## Source data
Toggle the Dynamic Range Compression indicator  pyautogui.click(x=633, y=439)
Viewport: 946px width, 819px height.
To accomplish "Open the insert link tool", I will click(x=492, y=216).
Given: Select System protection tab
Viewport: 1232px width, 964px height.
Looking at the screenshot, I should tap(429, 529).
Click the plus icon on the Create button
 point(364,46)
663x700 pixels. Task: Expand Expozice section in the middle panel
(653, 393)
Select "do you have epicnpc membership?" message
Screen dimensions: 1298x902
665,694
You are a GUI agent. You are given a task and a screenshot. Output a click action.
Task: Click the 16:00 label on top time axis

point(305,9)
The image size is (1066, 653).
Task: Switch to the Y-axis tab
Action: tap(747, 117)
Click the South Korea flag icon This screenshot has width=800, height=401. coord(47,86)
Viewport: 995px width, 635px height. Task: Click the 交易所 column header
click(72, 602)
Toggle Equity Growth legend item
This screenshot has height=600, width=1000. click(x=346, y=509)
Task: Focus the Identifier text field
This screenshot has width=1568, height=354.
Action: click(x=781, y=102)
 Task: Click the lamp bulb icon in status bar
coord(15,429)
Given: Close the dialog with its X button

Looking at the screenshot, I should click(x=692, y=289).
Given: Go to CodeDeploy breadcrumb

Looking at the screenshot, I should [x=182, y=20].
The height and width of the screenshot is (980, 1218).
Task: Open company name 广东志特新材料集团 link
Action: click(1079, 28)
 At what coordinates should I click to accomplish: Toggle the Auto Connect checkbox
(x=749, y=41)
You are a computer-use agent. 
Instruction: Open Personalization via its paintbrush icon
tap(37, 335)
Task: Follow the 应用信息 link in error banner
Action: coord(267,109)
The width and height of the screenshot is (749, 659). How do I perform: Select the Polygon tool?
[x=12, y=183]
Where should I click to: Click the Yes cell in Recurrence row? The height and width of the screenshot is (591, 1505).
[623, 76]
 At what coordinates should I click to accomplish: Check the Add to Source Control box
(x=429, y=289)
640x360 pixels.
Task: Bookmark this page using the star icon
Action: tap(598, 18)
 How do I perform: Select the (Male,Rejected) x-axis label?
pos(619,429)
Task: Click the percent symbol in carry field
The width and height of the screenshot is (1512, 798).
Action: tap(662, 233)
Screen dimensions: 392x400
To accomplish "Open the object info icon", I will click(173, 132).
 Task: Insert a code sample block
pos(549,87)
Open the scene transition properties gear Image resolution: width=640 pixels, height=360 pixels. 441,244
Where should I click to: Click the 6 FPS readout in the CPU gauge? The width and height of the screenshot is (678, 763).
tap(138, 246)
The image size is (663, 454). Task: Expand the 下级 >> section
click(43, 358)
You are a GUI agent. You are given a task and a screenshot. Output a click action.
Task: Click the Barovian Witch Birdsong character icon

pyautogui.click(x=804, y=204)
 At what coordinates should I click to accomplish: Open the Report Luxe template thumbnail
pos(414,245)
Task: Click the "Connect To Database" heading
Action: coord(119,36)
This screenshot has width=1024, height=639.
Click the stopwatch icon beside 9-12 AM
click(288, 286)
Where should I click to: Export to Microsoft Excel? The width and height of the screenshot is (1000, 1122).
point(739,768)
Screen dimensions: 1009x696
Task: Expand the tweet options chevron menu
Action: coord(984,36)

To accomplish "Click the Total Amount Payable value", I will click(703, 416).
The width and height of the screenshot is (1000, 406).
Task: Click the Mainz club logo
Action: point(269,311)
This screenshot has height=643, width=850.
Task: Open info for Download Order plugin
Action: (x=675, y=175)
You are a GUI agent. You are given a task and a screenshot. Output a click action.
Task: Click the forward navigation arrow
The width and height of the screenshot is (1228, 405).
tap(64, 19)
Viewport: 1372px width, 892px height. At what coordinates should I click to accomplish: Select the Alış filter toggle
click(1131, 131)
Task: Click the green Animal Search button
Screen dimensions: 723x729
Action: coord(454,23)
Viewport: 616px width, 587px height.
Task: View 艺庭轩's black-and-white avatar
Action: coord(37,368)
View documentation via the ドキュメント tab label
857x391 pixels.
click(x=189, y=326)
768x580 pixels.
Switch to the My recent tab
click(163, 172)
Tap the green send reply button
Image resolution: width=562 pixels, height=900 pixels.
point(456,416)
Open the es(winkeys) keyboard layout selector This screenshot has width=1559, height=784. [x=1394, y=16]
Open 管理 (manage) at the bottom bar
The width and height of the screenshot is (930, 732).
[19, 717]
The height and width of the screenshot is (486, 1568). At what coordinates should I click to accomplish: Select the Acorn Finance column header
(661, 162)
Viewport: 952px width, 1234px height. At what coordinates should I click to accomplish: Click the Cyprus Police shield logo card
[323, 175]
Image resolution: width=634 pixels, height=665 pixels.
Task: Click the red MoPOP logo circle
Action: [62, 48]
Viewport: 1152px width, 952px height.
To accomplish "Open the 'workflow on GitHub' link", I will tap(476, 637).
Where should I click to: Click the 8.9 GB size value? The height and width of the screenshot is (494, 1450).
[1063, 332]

## Assignment
The lines from the one containing "768x580 pixels." to the final line of the listing above must be set down exactly, both included.

## Written answer
768x580 pixels.
Switch to the My recent tab
click(163, 172)
Tap the green send reply button
Image resolution: width=562 pixels, height=900 pixels.
point(456,416)
Open the es(winkeys) keyboard layout selector This screenshot has width=1559, height=784. [x=1394, y=16]
Open 管理 (manage) at the bottom bar
The width and height of the screenshot is (930, 732).
[19, 717]
The height and width of the screenshot is (486, 1568). At what coordinates should I click to accomplish: Select the Acorn Finance column header
(661, 162)
Viewport: 952px width, 1234px height. At what coordinates should I click to accomplish: Click the Cyprus Police shield logo card
[323, 175]
Image resolution: width=634 pixels, height=665 pixels.
Task: Click the red MoPOP logo circle
Action: [62, 48]
Viewport: 1152px width, 952px height.
To accomplish "Open the 'workflow on GitHub' link", I will tap(476, 637).
Where should I click to: Click the 8.9 GB size value? The height and width of the screenshot is (494, 1450).
[1063, 332]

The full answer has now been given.